Some prominent examples include:
- USDT (Tether) and USDC (Circle) – both pegged to the US dollar.
- DAI – backed by various cryptocurrencies.
- PYUSD – a recent stablecoin introduced by PayPal.
These instruments effectively merge the stability of traditional currency with the efficiency of digital systems.
Why Stablecoins Are Driving Competition in Global Payments
1. The Clash of Big Tech and Traditional Finance
Major tech and ecommerce platforms, including PayPal, Shopify, Telegram, and Amazon, are adopting stablecoins to eliminate intermediaries and reclaim transaction fees usually charged by banks, Visa, and Mastercard. For example:
- Shopify merchants can now use USDC through Coinbase’s Base blockchain for quicker payments and reduced costs.
- PayPal’s PYUSD, operating on Ethereum, could seamlessly be integrated into a wide array of merchant platforms.
This shift is directly impacting the revenue streams of traditional card networks. As a response, Visa and Mastercard are looking to support select stablecoins and blockchains such as Solana and Ethereum to maintain their relevance.
2. Legitimation of Crypto Firms—With India Observing Closely
In the United States, leading stablecoin issuers are striving to secure official banking licenses to connect with regulated financial frameworks.
- Circle (USDC) has submitted an application for a national trust bank charter, enabling it to hold reserves directly at the Federal Reserve.
- Ripple (RLUSD) is pursuing a similar charter to connect with the Federal Reserve, aligning with new legislation like the GENIUS Act and STABLE Act aimed at regulating the stablecoin sector.
India is carefully following these developments, especially since it sees over $129 billion in annual remittance inflows, with individuals paying hefty fees ranging between 3% to 7%, according to Artemis data.
Despite regulatory uncertainties, Indians are informally using stablecoins for international payments, often through platforms in ambiguous regulatory spaces.
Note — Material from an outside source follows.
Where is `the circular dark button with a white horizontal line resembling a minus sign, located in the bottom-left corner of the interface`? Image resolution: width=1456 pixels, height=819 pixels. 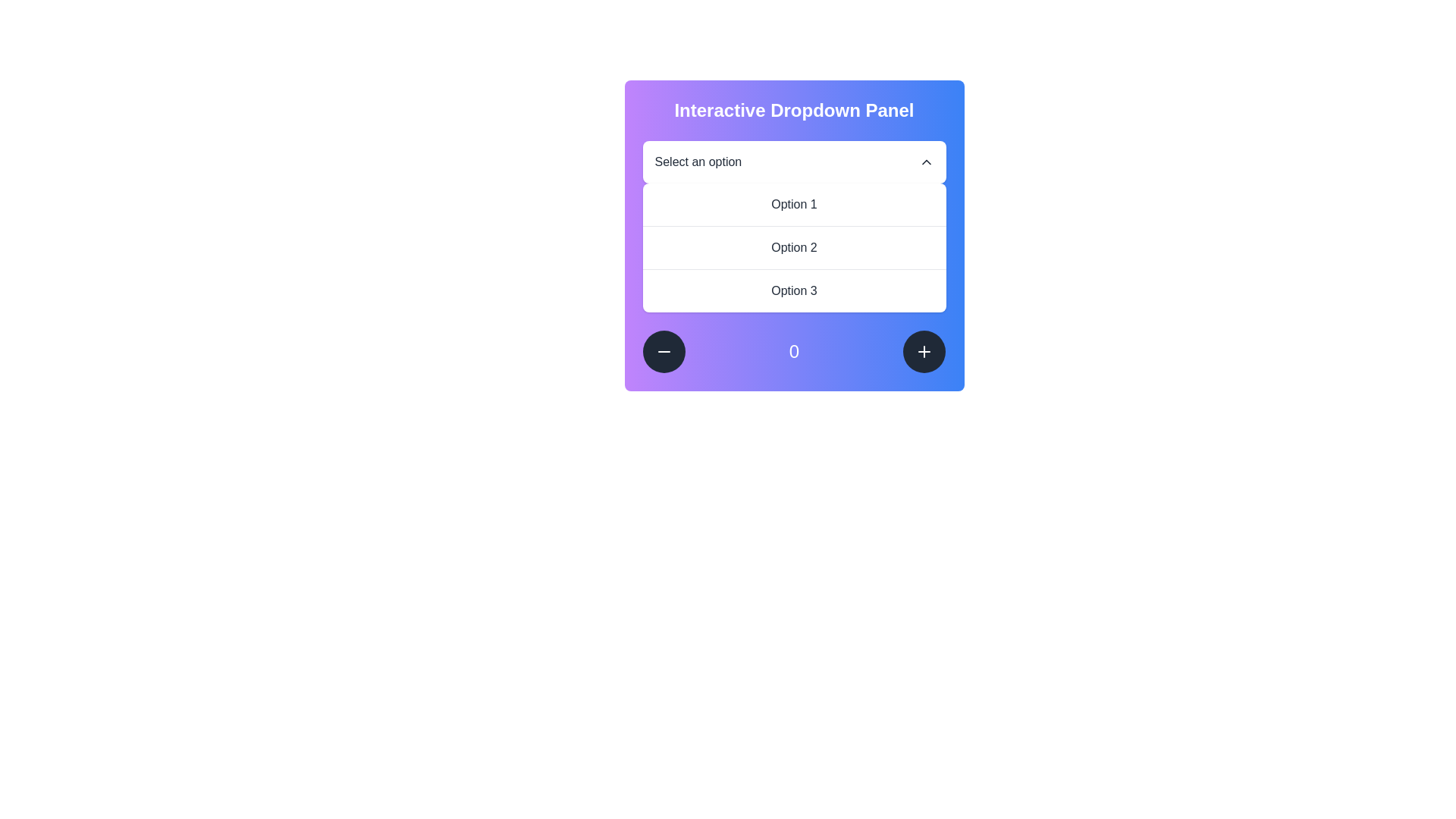
the circular dark button with a white horizontal line resembling a minus sign, located in the bottom-left corner of the interface is located at coordinates (664, 351).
The Finance Ministry is working on a crypto discussion paper focused on stablecoins, acknowledging their potential for improving cross-border payments and financial inclusion.
SEBI has suggested a multi-regulatory structure where the RBI oversees stablecoins while other agencies monitor broader crypto assets.
While India has not authorised any private entity to issue a local stablecoin or hold reserves, officials are closely examining the US framework, and industry advocates are pushing for similar clarity. If USDC or RLUSD secures full federal support and India develops a compliant structure, it could lead to direct USD-to-INR stablecoin transfers, completely bypassing conventional banking delays.
This scenario might also create opportunities for interoperability between India’s CBDC (e₹) and foreign stablecoins, establishing a hybrid approach to regulated digital finance.
3. The US Focus on Stablecoins Sparks Global Resistance
While the US aims to leverage stablecoins to bolster the dollar’s influence in digital finance, not everyone shares this enthusiasm. The EU’s Markets in Crypto-Assets Regulation (MiCA) curtails the use of non-euro stablecoins in Europe to safeguard monetary autonomy.
Moreover, the Bank for International Settlements (BIS) and various central banks in Asia have voiced concerns that stablecoins could pose systemic threats, leading to currency substitution and undermining domestic financial policies. The Reserve Bank of India (RBI) shares these worries, and Governor Sanjay Malhotra has cautioned against allowing private issuers to supplant sovereign currencies. However, the RBI’s stance has shifted from outright opposition to measured exploration.
4. CBDCs and Stablecoins: Integration or Rivalry?
India is currently testing its central bank digital currency (CBDC), the digital rupee (e₹), in various settings. While it provides similar advantages to stablecoins, it remains centrally regulated and programmable.
Despite this, many experts believe that CBDCs and stablecoins can coexist:
- CBDCs could help achieve domestic monetary policy objectives.
- Stablecoins might facilitate international remittances, cross-border commerce, and tokenised financial services.
Establishing a clear policy on stablecoin issuance, reserves, and compliance could enable India to realise these opportunities, particularly for millions of migrant workers and small to medium enterprises (SMEs).